• _About this exercise_
Start to finish, copy the data exactly.

• _Records for this exercise_
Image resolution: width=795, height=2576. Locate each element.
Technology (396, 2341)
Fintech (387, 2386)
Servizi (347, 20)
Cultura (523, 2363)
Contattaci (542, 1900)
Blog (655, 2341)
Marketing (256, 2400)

• _Solution below_
Image resolution: width=795, height=2576. Locate each element.
Technology (396, 2341)
Fintech (387, 2386)
Servizi (347, 20)
Cultura (523, 2363)
Contattaci (542, 1900)
Blog (655, 2341)
Marketing (256, 2400)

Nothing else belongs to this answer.